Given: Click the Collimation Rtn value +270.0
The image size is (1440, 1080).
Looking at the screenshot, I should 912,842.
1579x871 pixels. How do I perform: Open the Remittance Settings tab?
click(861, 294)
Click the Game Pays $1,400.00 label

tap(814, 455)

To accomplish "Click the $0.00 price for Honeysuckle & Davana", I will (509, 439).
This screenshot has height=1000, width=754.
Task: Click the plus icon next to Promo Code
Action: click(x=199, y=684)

________________________________________

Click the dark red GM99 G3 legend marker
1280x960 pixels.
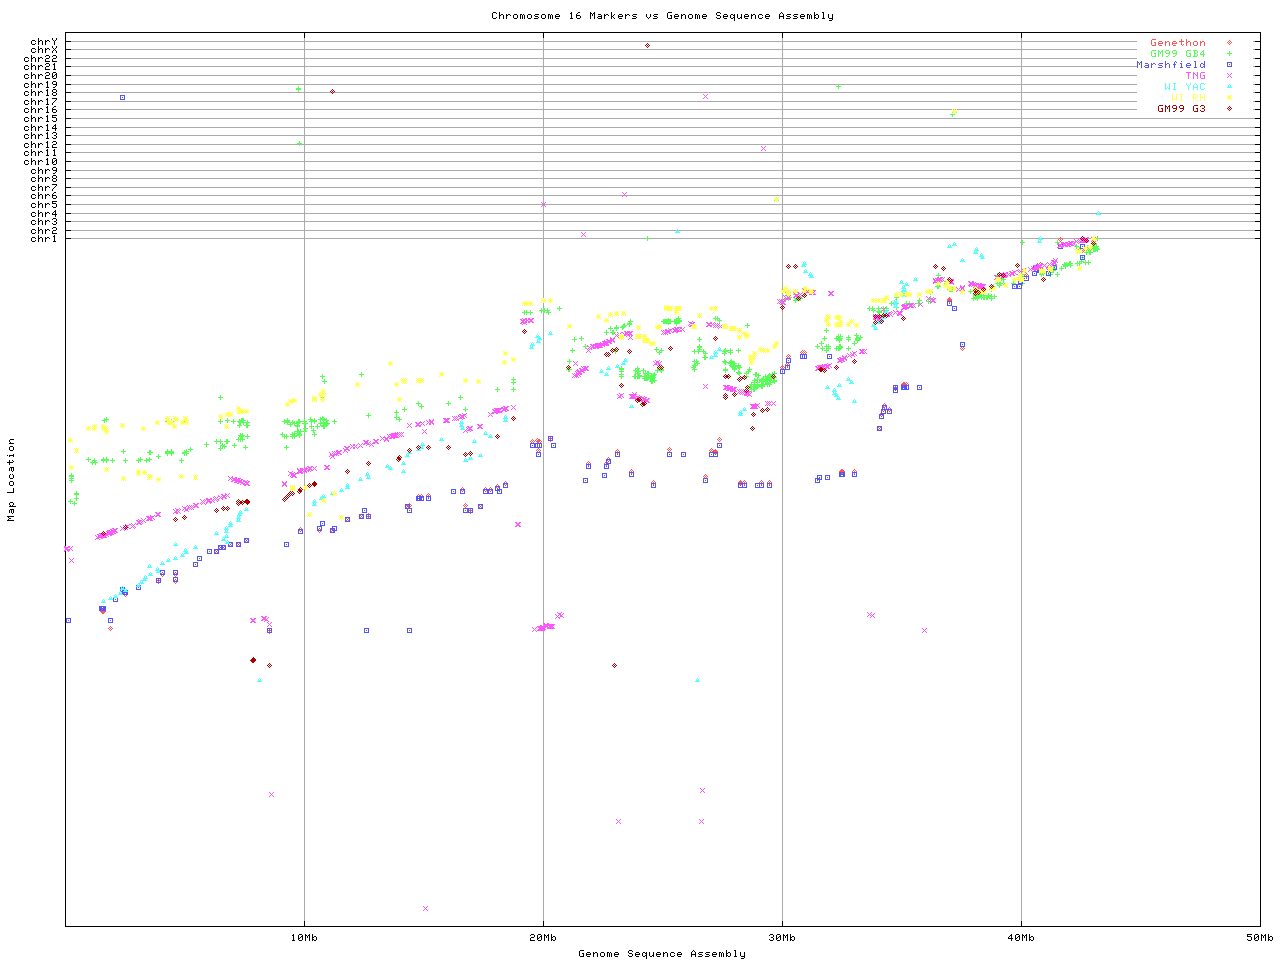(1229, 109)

________________________________________

**CONSIGNE:** Remplacez « Remittance Settings » par « Payment Settings » entre la ligne contenant « 1579x871 pixels. How » et celle contenant « Action: click(x=199, y=684) », bornes comprises. Recopiez seulement ces lignes, sans rien y changer d'autre.

**RÉSULTAT:**
1579x871 pixels. How do I perform: Open the Payment Settings tab?
click(861, 294)
Click the Game Pays $1,400.00 label

tap(814, 455)

To accomplish "Click the $0.00 price for Honeysuckle & Davana", I will (509, 439).
This screenshot has height=1000, width=754.
Task: Click the plus icon next to Promo Code
Action: click(x=199, y=684)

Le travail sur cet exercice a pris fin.